- _BRIEF_:
Each line with the word "agent" must appear in the answer, copied from the records.

- _RECORDS_:

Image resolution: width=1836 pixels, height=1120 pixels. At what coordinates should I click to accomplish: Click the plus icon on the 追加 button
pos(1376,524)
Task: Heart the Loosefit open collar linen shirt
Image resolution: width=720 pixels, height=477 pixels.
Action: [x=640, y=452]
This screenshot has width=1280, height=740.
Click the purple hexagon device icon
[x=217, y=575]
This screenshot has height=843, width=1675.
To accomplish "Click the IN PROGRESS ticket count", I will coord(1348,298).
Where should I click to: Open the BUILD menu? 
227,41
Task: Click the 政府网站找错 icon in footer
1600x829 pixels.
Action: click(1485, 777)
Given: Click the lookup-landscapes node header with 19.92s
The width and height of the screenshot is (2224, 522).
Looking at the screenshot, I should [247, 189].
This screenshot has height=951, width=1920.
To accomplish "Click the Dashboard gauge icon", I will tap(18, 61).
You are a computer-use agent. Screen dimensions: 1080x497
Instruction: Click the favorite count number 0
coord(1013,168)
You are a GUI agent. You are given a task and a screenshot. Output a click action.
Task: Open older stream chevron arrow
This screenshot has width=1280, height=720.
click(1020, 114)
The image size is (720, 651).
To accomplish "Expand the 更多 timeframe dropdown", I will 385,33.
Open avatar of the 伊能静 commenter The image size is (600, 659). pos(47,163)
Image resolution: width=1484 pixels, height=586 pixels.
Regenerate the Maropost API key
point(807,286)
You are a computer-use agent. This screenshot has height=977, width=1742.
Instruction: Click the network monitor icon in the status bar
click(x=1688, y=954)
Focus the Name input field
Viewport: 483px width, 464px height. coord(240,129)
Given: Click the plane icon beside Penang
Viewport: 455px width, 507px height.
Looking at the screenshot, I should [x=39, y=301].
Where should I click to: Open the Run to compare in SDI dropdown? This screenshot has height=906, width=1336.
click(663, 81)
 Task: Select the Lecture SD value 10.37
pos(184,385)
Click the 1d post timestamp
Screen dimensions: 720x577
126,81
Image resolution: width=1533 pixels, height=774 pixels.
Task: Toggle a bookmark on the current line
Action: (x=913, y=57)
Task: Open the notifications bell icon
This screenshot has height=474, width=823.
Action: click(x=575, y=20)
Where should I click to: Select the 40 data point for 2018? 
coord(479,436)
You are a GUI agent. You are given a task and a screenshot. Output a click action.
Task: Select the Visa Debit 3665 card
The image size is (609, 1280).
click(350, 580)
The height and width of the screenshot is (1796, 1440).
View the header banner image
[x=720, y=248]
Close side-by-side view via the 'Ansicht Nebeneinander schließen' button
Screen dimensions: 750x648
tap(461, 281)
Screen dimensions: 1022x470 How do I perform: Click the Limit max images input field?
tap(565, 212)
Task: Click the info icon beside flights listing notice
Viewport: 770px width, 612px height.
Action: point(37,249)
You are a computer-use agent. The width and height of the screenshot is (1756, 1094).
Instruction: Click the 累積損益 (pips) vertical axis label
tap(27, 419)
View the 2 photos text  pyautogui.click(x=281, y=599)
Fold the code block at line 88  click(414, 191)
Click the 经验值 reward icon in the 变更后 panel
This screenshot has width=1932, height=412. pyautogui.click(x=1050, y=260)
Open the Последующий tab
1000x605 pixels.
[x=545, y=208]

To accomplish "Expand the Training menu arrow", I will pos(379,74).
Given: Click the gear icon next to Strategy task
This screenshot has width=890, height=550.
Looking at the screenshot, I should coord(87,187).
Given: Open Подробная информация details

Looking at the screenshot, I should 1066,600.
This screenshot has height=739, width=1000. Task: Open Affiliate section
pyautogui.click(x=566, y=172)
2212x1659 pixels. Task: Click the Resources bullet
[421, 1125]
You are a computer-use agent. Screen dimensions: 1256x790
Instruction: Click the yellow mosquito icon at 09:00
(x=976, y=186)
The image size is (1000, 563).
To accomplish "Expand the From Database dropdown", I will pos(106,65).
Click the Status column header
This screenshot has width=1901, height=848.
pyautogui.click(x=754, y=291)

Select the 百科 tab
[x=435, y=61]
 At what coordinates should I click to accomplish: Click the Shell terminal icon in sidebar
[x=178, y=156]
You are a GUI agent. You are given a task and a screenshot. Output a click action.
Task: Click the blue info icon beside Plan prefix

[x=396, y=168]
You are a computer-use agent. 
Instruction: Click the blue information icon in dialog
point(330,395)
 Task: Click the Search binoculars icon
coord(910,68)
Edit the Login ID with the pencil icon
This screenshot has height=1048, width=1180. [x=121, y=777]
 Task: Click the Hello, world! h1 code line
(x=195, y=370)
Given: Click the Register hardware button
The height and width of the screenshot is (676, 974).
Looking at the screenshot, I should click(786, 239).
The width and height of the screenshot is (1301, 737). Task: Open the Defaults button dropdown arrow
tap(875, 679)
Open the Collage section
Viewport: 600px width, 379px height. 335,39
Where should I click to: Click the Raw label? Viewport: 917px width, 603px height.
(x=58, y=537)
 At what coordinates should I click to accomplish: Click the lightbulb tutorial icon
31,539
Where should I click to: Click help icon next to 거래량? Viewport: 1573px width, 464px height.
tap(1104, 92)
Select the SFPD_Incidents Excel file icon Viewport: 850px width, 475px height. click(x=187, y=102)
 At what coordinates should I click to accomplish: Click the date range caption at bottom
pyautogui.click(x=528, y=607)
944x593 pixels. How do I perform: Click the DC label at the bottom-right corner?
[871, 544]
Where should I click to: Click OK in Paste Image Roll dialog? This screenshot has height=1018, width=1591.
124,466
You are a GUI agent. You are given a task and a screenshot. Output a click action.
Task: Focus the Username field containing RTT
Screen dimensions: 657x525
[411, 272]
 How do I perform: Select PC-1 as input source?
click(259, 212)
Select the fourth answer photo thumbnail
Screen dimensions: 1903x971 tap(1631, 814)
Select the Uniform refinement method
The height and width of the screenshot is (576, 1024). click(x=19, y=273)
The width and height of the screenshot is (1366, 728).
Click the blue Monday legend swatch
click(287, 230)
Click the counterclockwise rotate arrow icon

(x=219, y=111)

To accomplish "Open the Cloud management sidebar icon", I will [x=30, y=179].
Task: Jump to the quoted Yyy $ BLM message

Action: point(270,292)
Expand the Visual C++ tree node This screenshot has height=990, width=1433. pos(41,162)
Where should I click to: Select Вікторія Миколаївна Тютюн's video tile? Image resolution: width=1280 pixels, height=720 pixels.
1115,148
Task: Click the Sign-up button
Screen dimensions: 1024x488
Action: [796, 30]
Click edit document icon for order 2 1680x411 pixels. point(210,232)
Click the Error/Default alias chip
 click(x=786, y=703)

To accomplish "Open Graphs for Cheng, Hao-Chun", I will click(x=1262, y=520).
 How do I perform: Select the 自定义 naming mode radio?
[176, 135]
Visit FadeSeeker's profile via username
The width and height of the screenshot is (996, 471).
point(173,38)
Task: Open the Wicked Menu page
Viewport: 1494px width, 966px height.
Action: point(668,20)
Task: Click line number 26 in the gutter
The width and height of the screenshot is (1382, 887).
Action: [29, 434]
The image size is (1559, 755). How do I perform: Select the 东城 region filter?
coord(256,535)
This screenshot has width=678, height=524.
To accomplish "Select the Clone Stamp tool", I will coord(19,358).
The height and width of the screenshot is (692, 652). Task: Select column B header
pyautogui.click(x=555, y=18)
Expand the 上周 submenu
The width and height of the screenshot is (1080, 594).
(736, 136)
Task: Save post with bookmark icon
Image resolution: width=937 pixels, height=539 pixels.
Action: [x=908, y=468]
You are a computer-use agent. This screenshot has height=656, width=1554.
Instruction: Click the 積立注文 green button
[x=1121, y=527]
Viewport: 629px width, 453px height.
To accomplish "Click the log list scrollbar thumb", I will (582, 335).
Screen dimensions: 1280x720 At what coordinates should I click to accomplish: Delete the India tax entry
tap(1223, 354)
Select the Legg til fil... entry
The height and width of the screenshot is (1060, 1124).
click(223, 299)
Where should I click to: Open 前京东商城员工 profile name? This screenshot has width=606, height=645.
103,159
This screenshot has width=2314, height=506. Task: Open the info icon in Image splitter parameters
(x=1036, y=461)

- _ANSWER TO THIS EXERCISE_:
You are a computer-use agent. Screen dimensions: 1080x497
You are a GUI agent. You are given a task and a screenshot. Output a click action.
You are a computer-use agent. This screenshot has height=977, width=1742.
You are a GUI agent. You are given a task and a screenshot. Output a click action.
You are a computer-use agent. The width and height of the screenshot is (1756, 1094).
You are a computer-use agent. Screen dimensions: 1256x790
You are a GUI agent. You are given a task and a screenshot. Output a click action.
You are a computer-use agent. 
You are a GUI agent. You are given a task and a screenshot. Output a click action.
You are a computer-use agent. This screenshot has height=656, width=1554.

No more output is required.